Fritz Lang’s Metropolis (1927) is a German expressionist science-fiction silent film that is widely known for being the originator of most Sci-Fi films. Along with its set design being phenomenally significant, it also works as inhabiting numerous themes explored within the film, such as deception, death, and destruction. The definition of the word metropolis itself means a large and representative city, and the sets are so grand and intimidating that the characters are forced to live up to the grandeur of the city. As Fritz Lang’s Metropolis epitomises the definition of the word metropolis, it however portrays much more character through its cast and plot.
Presented as a running city with a beautiful art-deco inspired design, the surface of the city embraces the spirit of the 1920s, a time in which was a profitable paradise of cultural edge and economical prosperity, yet the depths of the city greatly contrast by depicting the harsh and discriminatory consequences of the work that goes into powering the city through the suffering of the workers. Expressed to Freder during the early stages of the movie, Maria states: “These are you brothers” implying that his carelessness in enjoying his father’s wealth is a destructive force towards those that are suffering for his happiness.
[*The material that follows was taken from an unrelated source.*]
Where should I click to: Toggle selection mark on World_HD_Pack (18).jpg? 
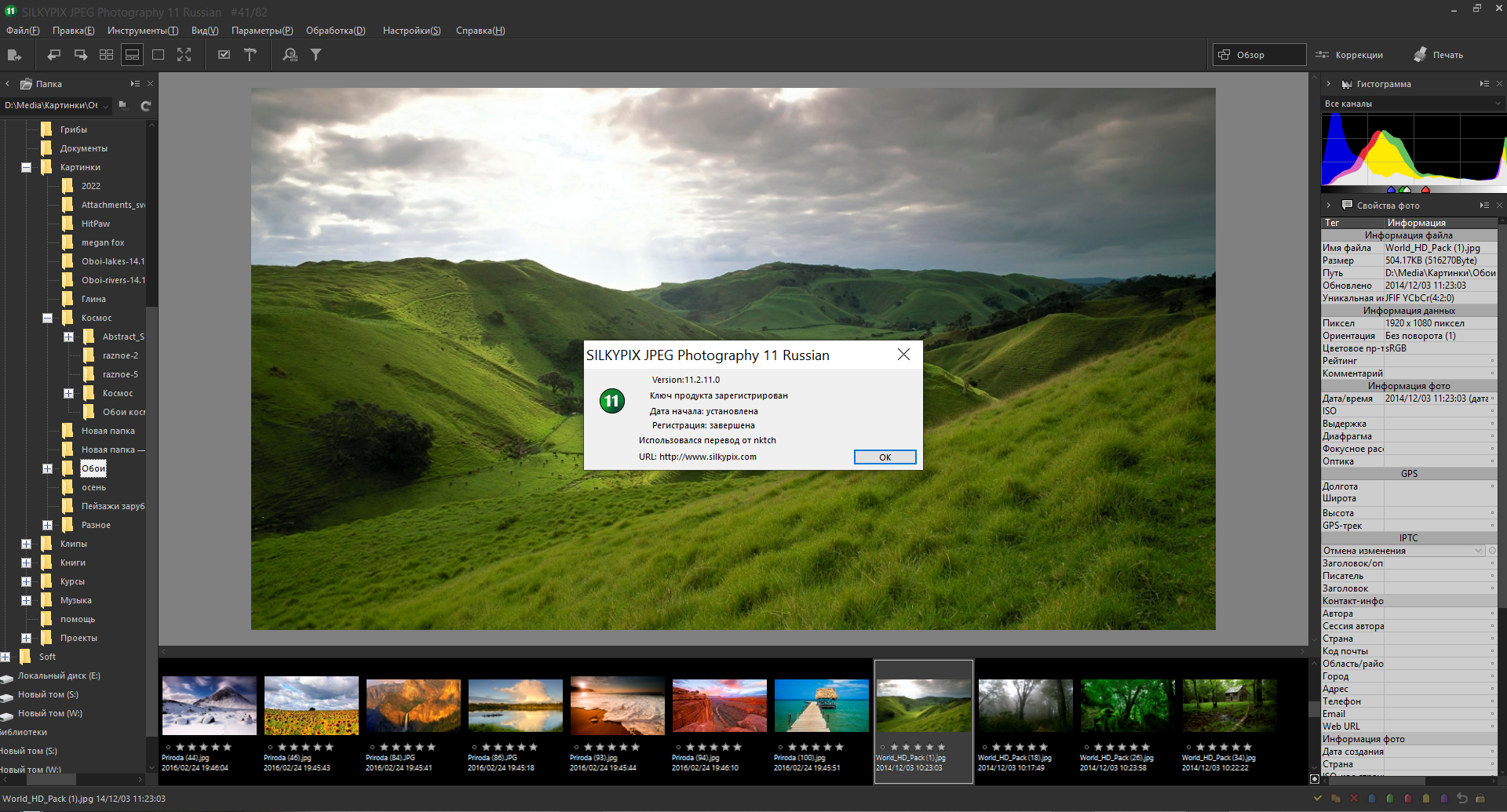[x=984, y=748]
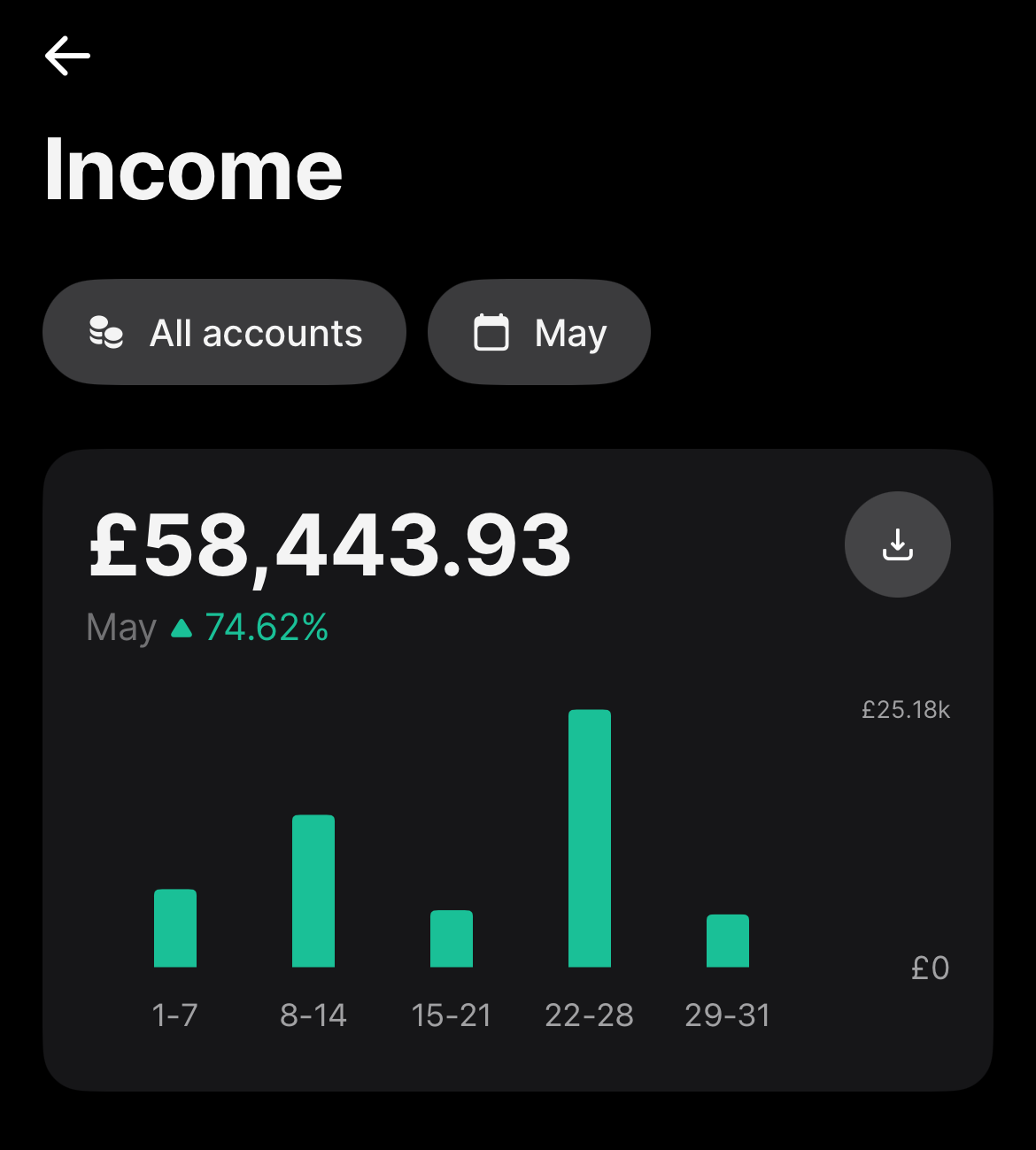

That to which he later decides to investigate, Freder becomes horrified to see the conditions that the workers are in and even volunteers to work a machine whilst the worker takes a break. Perhaps his compassion for the workers comes from his understanding of what it is like to be “Dismissed…and sent to the depths” by his father as we also discover that his father, although wealthy, is a high strung man who has little disregard for others concerns. It could be said that to be dismissed by Roh to the depths is to be dismissed by God and sent to Hell. An example of Freder’s father, Roh’s wealth is displayed through his office, but for effect, all of the objects within his office are dramatically oversized to enforce empowerment over those below his position. Another effective use of Roh’s wealth is displayed through his garden in which inhabits exotic wildlife and a luxurious fountain.
Jane Barnwell states that Metropolis was: “a landmark in terms of concept & technical achievement… and was so visually ground breaking that its influences are still in existence today, and they can be identified most in Steven Spielberg’s A.I: Artificial Intelligence (2001)”. Other features in Metropolis that have been highly influential to other films include the character of Maschinenmensch, which portrays strong similarities to the character of C3P0 George Lucas’s Star Wars films, along with the character of Evelyn Seymour in Noel Pemburton Belling’s High Treason (1925) showing similar characteristics as the character Maria.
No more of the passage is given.